Question

The energy of an electron in the first Bohr orbit of H – atom is $-13.6\,eV$. The energy value of electron in the excited state of $L{{i}^{2+}}$ is:
(A)- $-27.2\,eV$
(B)- $30.6\,eV$
(C)- $-30.6\,eV$
(D)- $27.2\,eV$

Answer 1

Hint: Atoms that are hydrogen-like, that is, with only one valence electron, the energy of the electron in the ${{n}^{th}}$ orbit is given by Bohr’s hydrogen atom model. According to which the electron revolves around the nucleus in fixed orbits and on excitation they jump to higher energy level or orbit.

Complete step by step solution:
It is given that the energy of the electron in the first Bohr H-atom is $-13.6\,eV$. We have the $L{{i}^{2+}}$ atom, which has atomic number, Z = 3 and one valence electron in its ground state, where n = 1. That is, similar to the hydrogen atom which has Z = 1.
So, for the energy of the electron in the ${{n}^{th}}$ orbit from Bohr’s model is:
${{E}_{n}}=\dfrac{-13.6{{Z}^{2}}}{{{n}^{2}}}$
Then, for the $L{{i}^{2+}}$ atom in its first excited energy state, with the electron in n = 2 orbit or shell, the energy of the excited state will be:
${{E}_{2}}=\dfrac{-13.6\times {{3}^{2}}}{{{2}^{2}}}=-30.6\,eV$

Therefore, the energy value of the electron in the excited state of $L{{i}^{2+}}$ is option (C)- $-30.6\,eV$.

Additional information:
There are few other atoms as well which are hydrogen-like such as $H{{e}^{+}}$, $B{{e}^{3+}}$, ${{B}^{4+}}$ and so on.
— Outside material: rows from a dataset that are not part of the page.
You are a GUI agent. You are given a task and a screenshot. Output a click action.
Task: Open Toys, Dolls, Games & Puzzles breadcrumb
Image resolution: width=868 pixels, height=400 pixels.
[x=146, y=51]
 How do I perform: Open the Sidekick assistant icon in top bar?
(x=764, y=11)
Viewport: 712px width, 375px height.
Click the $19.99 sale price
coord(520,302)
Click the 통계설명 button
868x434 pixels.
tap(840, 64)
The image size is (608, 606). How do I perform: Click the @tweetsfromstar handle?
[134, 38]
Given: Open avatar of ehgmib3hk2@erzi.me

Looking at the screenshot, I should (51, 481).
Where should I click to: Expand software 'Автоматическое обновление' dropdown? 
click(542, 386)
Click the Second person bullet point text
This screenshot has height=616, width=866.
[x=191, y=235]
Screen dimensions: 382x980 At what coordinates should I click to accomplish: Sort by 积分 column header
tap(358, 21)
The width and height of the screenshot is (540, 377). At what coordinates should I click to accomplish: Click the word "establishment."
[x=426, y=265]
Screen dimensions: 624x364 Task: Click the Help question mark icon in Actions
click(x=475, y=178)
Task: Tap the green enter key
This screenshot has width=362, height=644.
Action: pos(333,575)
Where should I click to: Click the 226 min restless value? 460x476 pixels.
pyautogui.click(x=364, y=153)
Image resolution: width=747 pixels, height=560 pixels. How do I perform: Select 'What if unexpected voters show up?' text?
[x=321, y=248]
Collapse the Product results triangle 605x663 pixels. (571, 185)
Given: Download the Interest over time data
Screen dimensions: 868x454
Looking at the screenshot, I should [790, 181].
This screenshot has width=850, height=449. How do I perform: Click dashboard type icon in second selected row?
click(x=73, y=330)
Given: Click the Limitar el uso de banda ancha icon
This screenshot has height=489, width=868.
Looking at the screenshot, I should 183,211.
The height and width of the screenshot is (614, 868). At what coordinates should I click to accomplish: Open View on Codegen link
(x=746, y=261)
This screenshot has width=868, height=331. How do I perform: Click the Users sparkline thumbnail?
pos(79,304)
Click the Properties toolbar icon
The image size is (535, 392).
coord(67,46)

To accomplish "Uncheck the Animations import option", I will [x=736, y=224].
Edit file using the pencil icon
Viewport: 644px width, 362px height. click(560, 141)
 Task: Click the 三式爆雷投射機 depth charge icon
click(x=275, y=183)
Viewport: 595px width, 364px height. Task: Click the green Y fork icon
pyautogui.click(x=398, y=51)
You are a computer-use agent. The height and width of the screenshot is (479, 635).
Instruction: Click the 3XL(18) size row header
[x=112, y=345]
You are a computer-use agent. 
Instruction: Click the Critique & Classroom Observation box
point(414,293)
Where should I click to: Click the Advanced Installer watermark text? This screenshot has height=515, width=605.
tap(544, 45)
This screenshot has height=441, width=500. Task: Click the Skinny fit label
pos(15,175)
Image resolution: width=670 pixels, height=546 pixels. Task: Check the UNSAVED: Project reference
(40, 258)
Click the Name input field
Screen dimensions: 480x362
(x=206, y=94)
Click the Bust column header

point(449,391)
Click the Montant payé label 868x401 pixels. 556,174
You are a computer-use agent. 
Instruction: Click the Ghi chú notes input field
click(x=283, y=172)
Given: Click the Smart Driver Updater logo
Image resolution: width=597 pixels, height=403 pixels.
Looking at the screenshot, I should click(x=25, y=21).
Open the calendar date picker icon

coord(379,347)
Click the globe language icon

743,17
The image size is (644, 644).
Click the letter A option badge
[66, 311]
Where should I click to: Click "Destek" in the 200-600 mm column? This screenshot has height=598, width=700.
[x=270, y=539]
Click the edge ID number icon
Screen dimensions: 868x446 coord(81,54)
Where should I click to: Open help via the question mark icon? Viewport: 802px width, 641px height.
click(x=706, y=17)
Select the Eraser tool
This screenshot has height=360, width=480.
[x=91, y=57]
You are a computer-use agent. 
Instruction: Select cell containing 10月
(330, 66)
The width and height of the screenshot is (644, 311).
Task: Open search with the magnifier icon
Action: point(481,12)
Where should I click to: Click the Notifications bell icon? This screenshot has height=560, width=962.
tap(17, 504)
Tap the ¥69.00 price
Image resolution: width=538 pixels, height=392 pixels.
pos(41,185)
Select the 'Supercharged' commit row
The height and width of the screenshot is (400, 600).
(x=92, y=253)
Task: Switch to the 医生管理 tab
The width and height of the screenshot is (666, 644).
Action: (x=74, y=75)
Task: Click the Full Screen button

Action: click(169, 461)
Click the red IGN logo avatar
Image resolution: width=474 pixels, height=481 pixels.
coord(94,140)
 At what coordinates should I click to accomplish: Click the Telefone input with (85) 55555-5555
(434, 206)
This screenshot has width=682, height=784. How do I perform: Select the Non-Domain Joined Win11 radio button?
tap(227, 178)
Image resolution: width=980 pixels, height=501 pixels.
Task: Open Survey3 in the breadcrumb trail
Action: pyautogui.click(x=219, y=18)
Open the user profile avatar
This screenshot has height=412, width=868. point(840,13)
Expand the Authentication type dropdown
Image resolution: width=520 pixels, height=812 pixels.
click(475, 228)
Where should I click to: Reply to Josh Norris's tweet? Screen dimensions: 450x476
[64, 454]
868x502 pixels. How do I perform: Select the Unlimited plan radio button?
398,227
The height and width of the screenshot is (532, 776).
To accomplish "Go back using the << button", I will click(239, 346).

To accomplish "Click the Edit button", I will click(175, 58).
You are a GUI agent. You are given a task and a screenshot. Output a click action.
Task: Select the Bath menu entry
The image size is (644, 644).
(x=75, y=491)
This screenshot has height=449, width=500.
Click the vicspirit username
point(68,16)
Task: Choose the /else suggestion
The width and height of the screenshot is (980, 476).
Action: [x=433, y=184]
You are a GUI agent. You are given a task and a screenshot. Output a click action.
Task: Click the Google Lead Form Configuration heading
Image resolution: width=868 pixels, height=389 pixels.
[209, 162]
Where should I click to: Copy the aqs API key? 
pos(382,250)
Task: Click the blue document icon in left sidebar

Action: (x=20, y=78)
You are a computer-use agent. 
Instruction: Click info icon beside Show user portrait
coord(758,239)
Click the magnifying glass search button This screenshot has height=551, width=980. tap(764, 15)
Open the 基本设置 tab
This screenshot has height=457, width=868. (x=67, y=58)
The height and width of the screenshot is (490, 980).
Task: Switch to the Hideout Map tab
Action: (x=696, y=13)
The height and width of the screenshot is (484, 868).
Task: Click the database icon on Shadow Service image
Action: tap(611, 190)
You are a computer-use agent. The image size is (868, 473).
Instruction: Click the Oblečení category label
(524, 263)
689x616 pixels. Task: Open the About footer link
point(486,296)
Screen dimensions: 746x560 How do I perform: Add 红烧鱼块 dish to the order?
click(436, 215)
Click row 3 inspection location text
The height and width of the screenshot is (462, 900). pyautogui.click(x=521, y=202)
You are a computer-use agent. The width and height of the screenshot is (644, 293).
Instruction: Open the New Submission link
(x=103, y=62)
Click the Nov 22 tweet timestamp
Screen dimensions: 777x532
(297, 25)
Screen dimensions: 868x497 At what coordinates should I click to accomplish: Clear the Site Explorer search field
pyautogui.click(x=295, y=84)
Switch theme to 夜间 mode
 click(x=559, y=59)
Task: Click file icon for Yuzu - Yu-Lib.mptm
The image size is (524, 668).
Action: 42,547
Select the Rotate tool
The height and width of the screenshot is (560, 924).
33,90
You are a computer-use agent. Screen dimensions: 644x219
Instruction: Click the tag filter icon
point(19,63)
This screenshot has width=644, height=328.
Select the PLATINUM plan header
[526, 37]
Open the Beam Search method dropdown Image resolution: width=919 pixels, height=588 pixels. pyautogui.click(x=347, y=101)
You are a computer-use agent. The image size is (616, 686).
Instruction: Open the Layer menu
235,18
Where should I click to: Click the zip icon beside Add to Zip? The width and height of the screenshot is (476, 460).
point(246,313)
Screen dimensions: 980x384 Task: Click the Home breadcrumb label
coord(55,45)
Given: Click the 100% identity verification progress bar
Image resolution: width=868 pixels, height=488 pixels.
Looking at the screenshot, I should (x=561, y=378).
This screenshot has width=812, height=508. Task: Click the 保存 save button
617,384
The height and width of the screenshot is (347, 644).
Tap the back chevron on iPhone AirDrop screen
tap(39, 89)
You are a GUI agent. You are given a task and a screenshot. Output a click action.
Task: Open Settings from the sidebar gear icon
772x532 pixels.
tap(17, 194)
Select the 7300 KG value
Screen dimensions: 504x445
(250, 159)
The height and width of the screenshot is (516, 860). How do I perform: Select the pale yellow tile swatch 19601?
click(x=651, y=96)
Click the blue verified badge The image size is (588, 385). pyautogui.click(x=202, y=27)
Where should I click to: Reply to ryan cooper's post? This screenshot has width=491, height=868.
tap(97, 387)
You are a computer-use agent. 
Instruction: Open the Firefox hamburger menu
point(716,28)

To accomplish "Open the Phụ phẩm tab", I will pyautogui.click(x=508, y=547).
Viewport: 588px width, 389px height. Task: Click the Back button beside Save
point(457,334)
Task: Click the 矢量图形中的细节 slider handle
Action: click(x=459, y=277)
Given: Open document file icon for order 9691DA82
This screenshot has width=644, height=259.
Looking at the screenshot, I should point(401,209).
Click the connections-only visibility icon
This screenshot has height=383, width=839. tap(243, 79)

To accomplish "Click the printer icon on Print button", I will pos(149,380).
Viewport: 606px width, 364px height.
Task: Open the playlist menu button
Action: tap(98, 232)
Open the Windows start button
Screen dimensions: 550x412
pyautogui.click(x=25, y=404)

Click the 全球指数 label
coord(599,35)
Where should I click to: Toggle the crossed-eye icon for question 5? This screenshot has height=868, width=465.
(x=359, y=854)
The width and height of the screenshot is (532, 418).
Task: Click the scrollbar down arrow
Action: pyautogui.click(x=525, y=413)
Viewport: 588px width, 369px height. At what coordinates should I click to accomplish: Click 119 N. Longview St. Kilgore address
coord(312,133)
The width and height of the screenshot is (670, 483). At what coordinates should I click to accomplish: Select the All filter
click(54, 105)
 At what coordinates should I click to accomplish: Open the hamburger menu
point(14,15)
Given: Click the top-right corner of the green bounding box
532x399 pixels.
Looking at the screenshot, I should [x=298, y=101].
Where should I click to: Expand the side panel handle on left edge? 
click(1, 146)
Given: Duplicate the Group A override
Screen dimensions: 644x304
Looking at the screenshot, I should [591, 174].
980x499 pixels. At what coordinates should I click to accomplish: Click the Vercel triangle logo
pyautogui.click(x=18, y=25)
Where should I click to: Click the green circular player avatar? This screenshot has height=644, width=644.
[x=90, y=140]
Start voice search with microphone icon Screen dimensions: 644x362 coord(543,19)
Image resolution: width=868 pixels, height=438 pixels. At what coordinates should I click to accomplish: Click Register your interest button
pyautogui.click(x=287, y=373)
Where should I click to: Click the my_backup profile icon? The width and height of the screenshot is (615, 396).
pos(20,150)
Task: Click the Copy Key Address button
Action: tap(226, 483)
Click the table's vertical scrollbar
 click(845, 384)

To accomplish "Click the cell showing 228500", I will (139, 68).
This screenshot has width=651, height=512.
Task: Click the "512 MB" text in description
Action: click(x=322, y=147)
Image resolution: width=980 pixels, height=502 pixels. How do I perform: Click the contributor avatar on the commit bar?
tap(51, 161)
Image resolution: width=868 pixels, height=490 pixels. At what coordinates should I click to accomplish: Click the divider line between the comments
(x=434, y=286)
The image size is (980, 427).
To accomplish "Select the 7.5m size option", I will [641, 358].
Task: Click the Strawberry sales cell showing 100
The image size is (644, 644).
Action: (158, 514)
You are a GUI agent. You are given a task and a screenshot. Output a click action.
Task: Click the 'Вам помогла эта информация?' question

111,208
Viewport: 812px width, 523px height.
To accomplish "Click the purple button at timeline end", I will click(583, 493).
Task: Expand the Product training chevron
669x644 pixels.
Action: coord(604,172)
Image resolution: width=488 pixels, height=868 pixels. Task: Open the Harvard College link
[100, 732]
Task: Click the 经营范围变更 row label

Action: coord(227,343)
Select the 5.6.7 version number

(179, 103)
All having only one electron, thus are isoelectronic to the hydrogen atom.
This energy required ($\Delta E$) to cause the excitation of the electron, can be calculated by the difference in the energy of the electron in the ground state and the excited state.

Note: It must be noted that the ground state of the atom is the lowest energy state in which the electron is present in its most stable state, whereas the excited state is when the electron jumps to the higher energy level on providing energy.